Dépendance

Après avoir fait passer la réforme des retraites, voilà nos dirigeants lancés vers le problème de la dépendance, qui selon eux va se poser compte tenu du vieillissement de la population. On comprend aisément leur souci puisque la tendance légitime est que les personnes âgées restent le plus longtemps possible et pourquoi pas jusqu’à la fin de leur vie dans le cadre qui leur est le plus familier c’est-à-dire chez eux. Cette préoccupation part d’un bon sentiment bien qu’elle mérite d’être analysée. S’il y a préoccupation, c’est assurément que les pouvoirs publics pensent qu’il sera difficile pour la majorité d’entre nous de subvenir en fin de vie à tous les frais afférents au maintien à domicile avec toutes les suggestions de soins qui s’y rattachent. Il faut dire à ce sujet que vont se multiplier à l’avenir toutes sortes de services qui viendront plus ou moins en aide aux personnes dépendantes. Aides ménagères, aides soignantes, sociétés de vigilances destinées à veiller à ce que rien de fâcheux ne vienne perturber le quotidien des personnes restées seules chez elles.
Le chacun pour soi

En somme, tout un petit commerce du tertiaire destiné à employer une main d’œuvre peu qualifiée mais assez nombreuse pour faire baisser les statistiques du chômage sans pour autant créer des richesses dont pourtant le pays aurait tant besoin.
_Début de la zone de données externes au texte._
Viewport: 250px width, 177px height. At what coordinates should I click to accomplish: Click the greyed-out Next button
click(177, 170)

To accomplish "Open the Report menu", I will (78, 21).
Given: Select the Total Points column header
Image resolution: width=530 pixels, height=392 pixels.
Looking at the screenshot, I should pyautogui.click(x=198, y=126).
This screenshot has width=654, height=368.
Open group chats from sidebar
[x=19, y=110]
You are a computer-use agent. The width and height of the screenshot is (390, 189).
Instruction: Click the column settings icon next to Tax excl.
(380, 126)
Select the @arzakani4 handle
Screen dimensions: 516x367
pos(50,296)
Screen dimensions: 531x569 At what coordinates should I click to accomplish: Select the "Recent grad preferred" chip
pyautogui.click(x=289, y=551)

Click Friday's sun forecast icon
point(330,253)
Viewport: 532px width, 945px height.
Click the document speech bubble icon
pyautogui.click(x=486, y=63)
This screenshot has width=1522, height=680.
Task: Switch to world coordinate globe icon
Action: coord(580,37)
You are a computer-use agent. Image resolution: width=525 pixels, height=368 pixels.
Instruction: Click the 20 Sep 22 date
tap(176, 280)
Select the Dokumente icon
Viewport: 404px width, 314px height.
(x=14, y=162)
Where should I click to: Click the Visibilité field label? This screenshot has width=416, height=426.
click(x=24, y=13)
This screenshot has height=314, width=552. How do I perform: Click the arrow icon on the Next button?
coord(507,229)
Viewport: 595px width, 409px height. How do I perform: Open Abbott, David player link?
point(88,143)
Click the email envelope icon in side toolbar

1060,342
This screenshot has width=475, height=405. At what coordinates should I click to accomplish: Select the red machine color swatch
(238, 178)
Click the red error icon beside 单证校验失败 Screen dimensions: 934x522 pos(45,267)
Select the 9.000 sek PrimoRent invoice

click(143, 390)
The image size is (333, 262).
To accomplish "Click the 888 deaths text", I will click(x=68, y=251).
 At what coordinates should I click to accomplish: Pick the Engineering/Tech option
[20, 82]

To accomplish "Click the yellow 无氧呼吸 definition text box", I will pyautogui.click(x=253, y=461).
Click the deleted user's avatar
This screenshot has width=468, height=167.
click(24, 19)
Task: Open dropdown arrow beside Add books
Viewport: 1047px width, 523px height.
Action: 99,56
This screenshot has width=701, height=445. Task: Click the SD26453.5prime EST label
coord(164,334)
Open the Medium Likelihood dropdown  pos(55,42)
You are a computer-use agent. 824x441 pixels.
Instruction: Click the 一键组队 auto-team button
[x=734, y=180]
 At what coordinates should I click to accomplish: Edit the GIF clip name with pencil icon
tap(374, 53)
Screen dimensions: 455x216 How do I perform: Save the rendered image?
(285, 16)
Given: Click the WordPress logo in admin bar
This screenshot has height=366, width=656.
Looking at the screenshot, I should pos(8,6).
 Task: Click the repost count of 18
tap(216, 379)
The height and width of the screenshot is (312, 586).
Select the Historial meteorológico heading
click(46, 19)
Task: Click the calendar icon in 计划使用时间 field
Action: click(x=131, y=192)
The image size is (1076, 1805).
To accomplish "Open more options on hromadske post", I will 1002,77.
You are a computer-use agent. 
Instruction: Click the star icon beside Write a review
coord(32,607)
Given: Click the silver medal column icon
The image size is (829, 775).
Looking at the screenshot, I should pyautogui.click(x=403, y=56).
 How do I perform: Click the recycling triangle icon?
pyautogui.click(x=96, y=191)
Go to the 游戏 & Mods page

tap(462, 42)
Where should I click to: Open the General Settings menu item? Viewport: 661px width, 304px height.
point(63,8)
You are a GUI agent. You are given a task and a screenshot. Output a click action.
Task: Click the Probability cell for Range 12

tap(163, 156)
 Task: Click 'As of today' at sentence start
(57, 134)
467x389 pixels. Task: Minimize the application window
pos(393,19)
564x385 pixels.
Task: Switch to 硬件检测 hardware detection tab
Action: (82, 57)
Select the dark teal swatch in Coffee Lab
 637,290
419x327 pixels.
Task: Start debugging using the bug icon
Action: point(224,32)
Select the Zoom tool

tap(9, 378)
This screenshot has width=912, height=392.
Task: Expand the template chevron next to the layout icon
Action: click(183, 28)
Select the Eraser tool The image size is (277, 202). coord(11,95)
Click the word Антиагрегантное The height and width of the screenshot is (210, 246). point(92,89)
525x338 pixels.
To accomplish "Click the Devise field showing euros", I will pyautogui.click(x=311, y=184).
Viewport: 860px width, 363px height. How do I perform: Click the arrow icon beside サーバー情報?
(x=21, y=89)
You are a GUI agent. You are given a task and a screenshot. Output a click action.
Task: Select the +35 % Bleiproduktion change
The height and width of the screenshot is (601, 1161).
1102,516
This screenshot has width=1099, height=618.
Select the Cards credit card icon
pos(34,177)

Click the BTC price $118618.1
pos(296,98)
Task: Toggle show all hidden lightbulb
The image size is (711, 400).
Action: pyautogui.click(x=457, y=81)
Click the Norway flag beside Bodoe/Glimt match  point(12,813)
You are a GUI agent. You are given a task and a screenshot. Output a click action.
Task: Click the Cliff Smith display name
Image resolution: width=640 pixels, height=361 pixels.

Nous sommes ici en présence d’un paradoxe qui se heurte avec celui de la réforme des retraites et de la sacro sainte solidarité que l’on veut soi-disant préserver. On abandonne peu à peu la solidarité familiale au profit d’une solidarité collective dont en fait on ne sait pas si à terme on pourra l’assumer financièrement. C’est pourquoi on s’inquiète d’ores et déjà d’instaurer un système qui aura pour but de l’approvisionner. Et pourtant la solidarité familiale fonctionne à plein mais dans le sens contraire de celui que nous avons connu, c’est-à-dire que ce sont les parents qui de plus en plus viennent en aide aux jeunes générations qui se heurtent au chômage et à une précarité qui les empêchent de s’engager dans la vie tant au plan professionnel que familial. De plus à y regarder de plus près, on s’aperçoit que les Français qui en ont la possibilité, épargnent de plus en plus et les trois mille milliards de liquidités accumulées montrent à l’évidence qu’ils se méfient à la fois sur l’avenir des retraites et sur la prise en charges par la collectivité de la dépendance. D’ailleurs en toute logique si la question des retraites était totalement résolue par la récente mise en place de la loi, les revenus des retraités devraient être suffisants pour assumer leur dépendance éventuelle. La seule vraie logique qui ressort de cette réflexion, c’est que la solidarité intergénérationnelle mise en avant va se fissurer de plus en plus pour faire place à un individualisme forcené qui ne sera en fait que le reflet de la société telle qu’elle est en train d’évoluer. Rassurons-nous le chacun pour soi a un bel avenir devant lui.